begin Passage given

# Callen & Welton calculation of power of absorption

1. Mar 25, 2013

### Jano L.

In the paper

H.B. Callen, T.A. Welton, "Irreversibility and Generalized Noise", Phys. Rev. 83, 34, (1951)

the authors arrive at an interesting formula for average power continually absorbed by a quantum system ( = with discrete states of definite energy) under action of a harmonic perturbation $V_0 \sin \omega t$:

$$\text{Power} = \frac{1}{2}\pi V_0^2 \omega \sum_{n=1}^\infty \bigg\{|\langle E_n + \hbar \omega|Q|E_n \rangle|^2 \rho(E_n + \hbar \omega) - |\langle E_n - \hbar \omega|Q|E_n\rangle |^2 \rho(E_n - \hbar \omega) \bigg\} f(E_n)$$

In this formula, $\rho(E_n)$ is density of states at the energy level $E_n$, $f(E_n)$ is the Boltzmann distribution function $f(E_n) \propto e^{-\beta E_n}$ and $Q$'s is the dipole moment operator or something similar.

end Passage given
begin Extracted data

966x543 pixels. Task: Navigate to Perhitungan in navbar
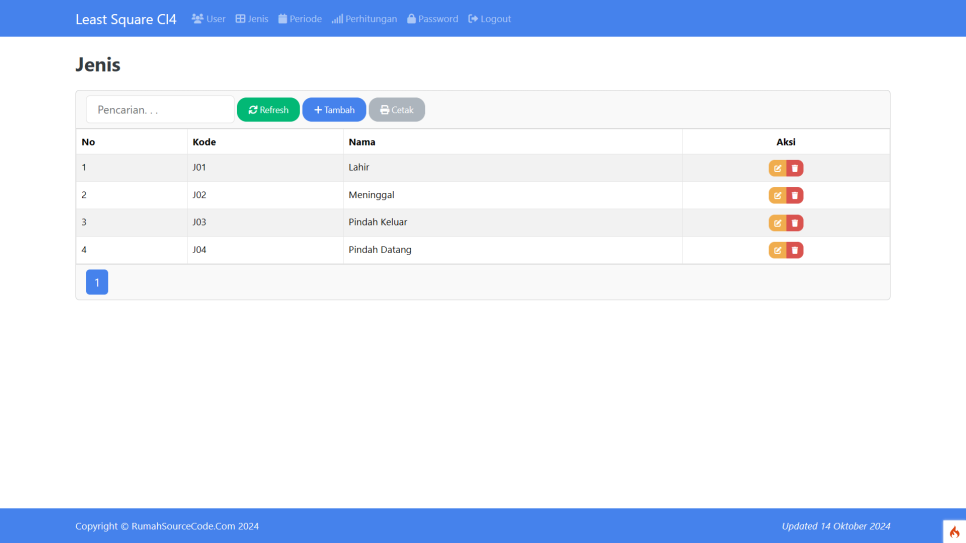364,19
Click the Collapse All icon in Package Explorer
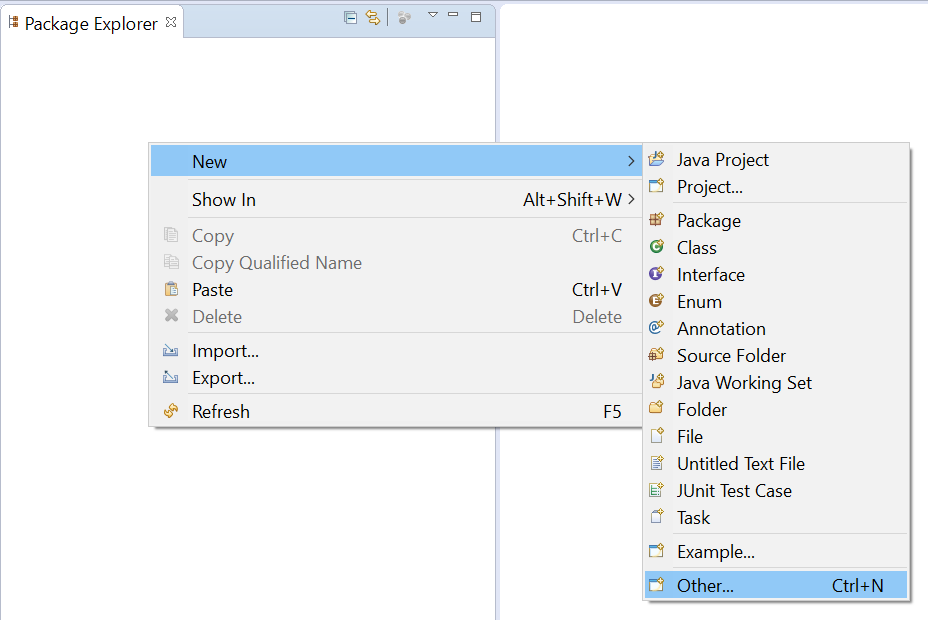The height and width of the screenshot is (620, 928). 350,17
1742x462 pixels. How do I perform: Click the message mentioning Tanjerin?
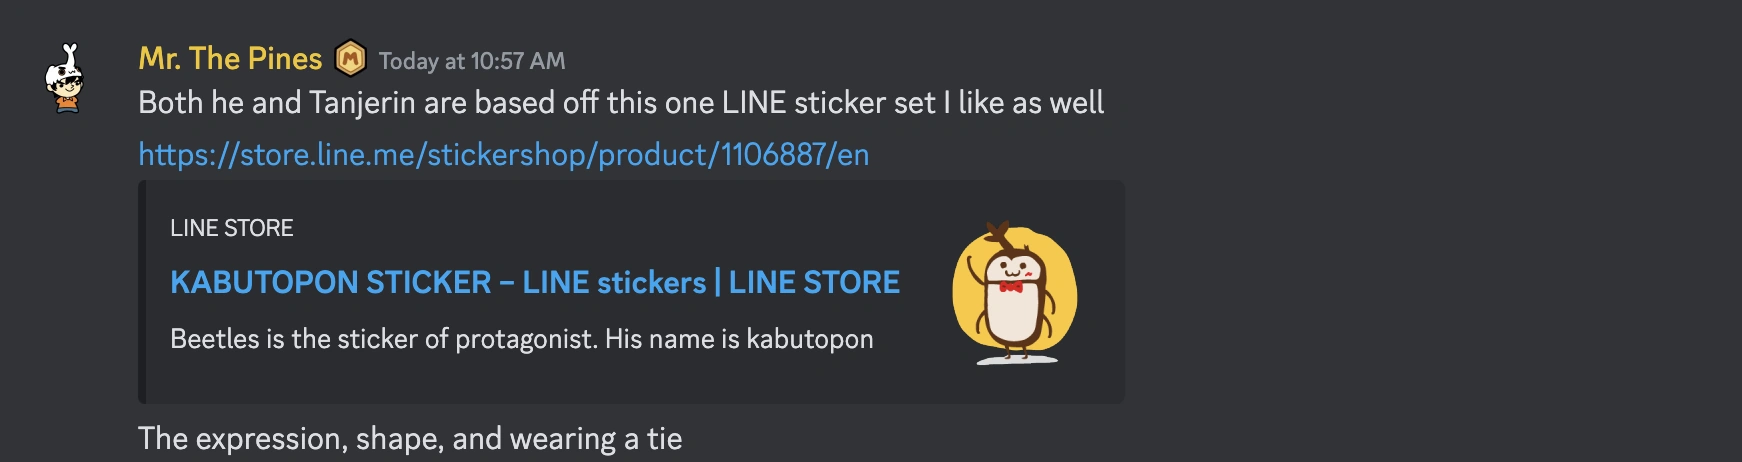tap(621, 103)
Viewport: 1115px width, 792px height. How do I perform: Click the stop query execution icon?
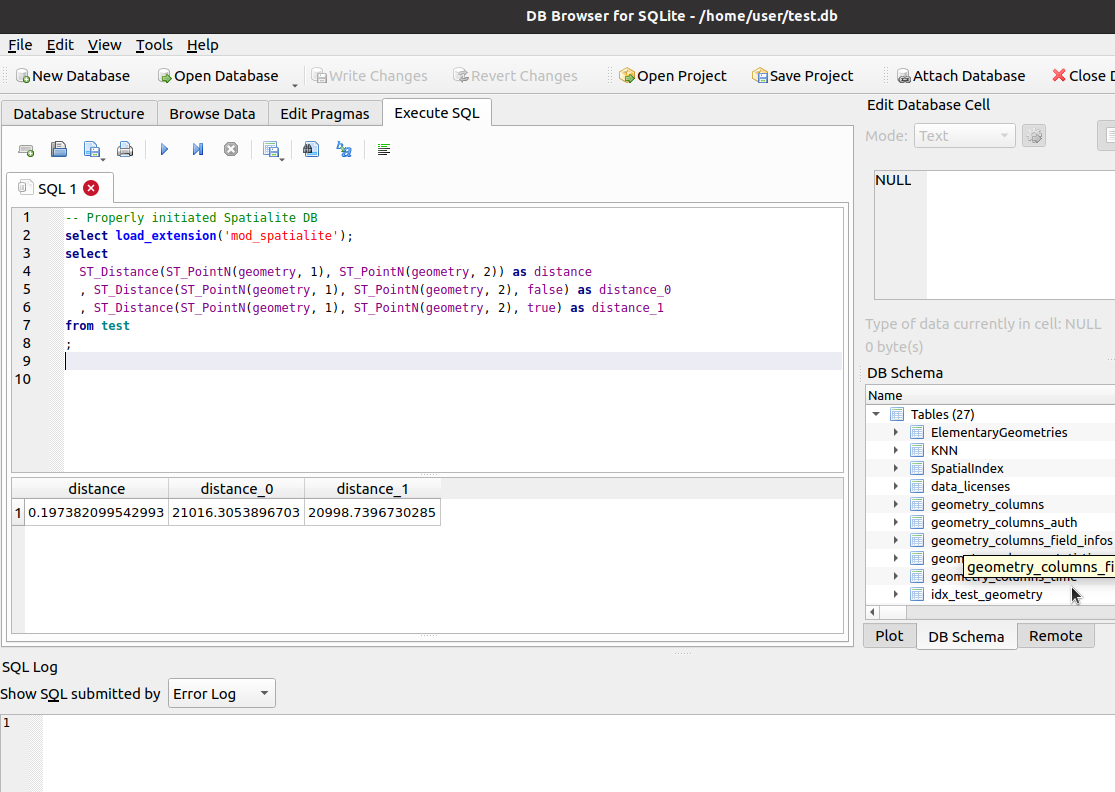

end Extracted data

▶ **Work to complete**:
1. Answer these from the post on absorbed power.
(a) In what year was the paper by Callen and Welton published?
(b) What is the form of the harmonic perturbation acting on the system?
(c) What does the post say $f(E_n)$ is?
2. Reproduce word for word the part of the post on absorbed power that opens with the words containing "### Jano L." and closes with "or something similar.".

▶ **Results for each task**:
1.
(a) 1951
(b) $V_0 \sin \omega t$
(c) The Boltzmann distribution function, $f(E_n) \propto e^{-\beta E_n}$

2.
### Jano L.

In the paper

H.B. Callen, T.A. Welton, "Irreversibility and Generalized Noise", Phys. Rev. 83, 34, (1951)

the authors arrive at an interesting formula for average power continually absorbed by a quantum system ( = with discrete states of definite energy) under action of a harmonic perturbation $V_0 \sin \omega t$:

$$\text{Power} = \frac{1}{2}\pi V_0^2 \omega \sum_{n=1}^\infty \bigg\{|\langle E_n + \hbar \omega|Q|E_n \rangle|^2 \rho(E_n + \hbar \omega) - |\langle E_n - \hbar \omega|Q|E_n\rangle |^2 \rho(E_n - \hbar \omega) \bigg\} f(E_n)$$

In this formula, $\rho(E_n)$ is density of states at the energy level $E_n$, $f(E_n)$ is the Boltzmann distribution function $f(E_n) \propto e^{-\beta E_n}$ and $Q$'s is the dipole moment operator or something similar.